The primary tool to avoid resident arrears are penalties and eviction. These penalties create a negative relationship between you and your renter. Also, the penalties only truly work once the problem exists; they do little to prevent the problem before it happens. Instead, increase your resident’s propensity to pay before they even move into your apartment. A reward that gives residents something back each month when they pay their rent lowers bad debt.

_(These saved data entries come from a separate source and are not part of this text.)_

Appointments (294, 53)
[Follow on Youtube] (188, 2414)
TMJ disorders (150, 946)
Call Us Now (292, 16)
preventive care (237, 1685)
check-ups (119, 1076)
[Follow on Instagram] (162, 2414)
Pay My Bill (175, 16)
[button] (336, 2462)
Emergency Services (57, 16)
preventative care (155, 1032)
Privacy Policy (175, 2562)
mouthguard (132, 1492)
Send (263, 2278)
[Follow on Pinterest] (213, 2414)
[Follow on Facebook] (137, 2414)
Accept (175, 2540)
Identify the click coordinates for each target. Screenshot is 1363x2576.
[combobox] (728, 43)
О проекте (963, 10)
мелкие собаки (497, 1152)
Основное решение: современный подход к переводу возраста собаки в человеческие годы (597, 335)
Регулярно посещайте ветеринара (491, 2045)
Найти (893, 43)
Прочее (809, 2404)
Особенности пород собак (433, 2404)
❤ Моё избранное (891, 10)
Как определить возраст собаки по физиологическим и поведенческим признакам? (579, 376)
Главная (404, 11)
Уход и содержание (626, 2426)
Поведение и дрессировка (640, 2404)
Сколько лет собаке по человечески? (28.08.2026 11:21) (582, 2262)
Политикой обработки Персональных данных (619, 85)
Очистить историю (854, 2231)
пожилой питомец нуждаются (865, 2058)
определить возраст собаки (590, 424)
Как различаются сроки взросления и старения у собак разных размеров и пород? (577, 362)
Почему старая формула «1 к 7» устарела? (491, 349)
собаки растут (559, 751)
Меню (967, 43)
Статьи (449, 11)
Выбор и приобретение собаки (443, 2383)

Such a reward lowers bad debt for two reasons. First, a regular reward gives residents a reason to pay each month because they get something back. Second, as with other loyalty programs, rewards tied to paying rent on-time will enable you to identify the most loyal and profitable residents. If a resident sees a listing with a reward tied to paying rent on-time, they are only going to be interested in the offer if they are confident they will be able to pay their rent. This dynamic then attracts more profitable residents to your rental community. These factors increase a resident’s propensity to pay and reduce economic vacancy from bad debt.

Give a reason to stay


When it’s time to send a resident a renewal offer— especially with rising rents—it’s challenging to make it enticing, causing high rates of turnover. The resident just spent 12 months living in an apartment, paying rent on time, and they don’t have anything to show for it. Even worse, residents are often “thanked” for their time in the apartment with a rent increase, one that can be quite high if the resident had one month free in their initial lease. All of this creates a negative experience for the resident causing less renewals and increasing makeready and turnover costs. Give residents a reason to stay and increase renewals, in turn reducing makeready and turn costs and lowering vacancy.

Economic vacancy is a complex and costly problem in real estate. There has yet to be a comprehensive solution to address it in a way that enables you to outperform the market while improving NOI and property values. Rewards that incentivize your renters and residents to take a specific action to reduce economic vacancy and are optimized with data and technology, achieve better outcomes and reduce economic vacancy.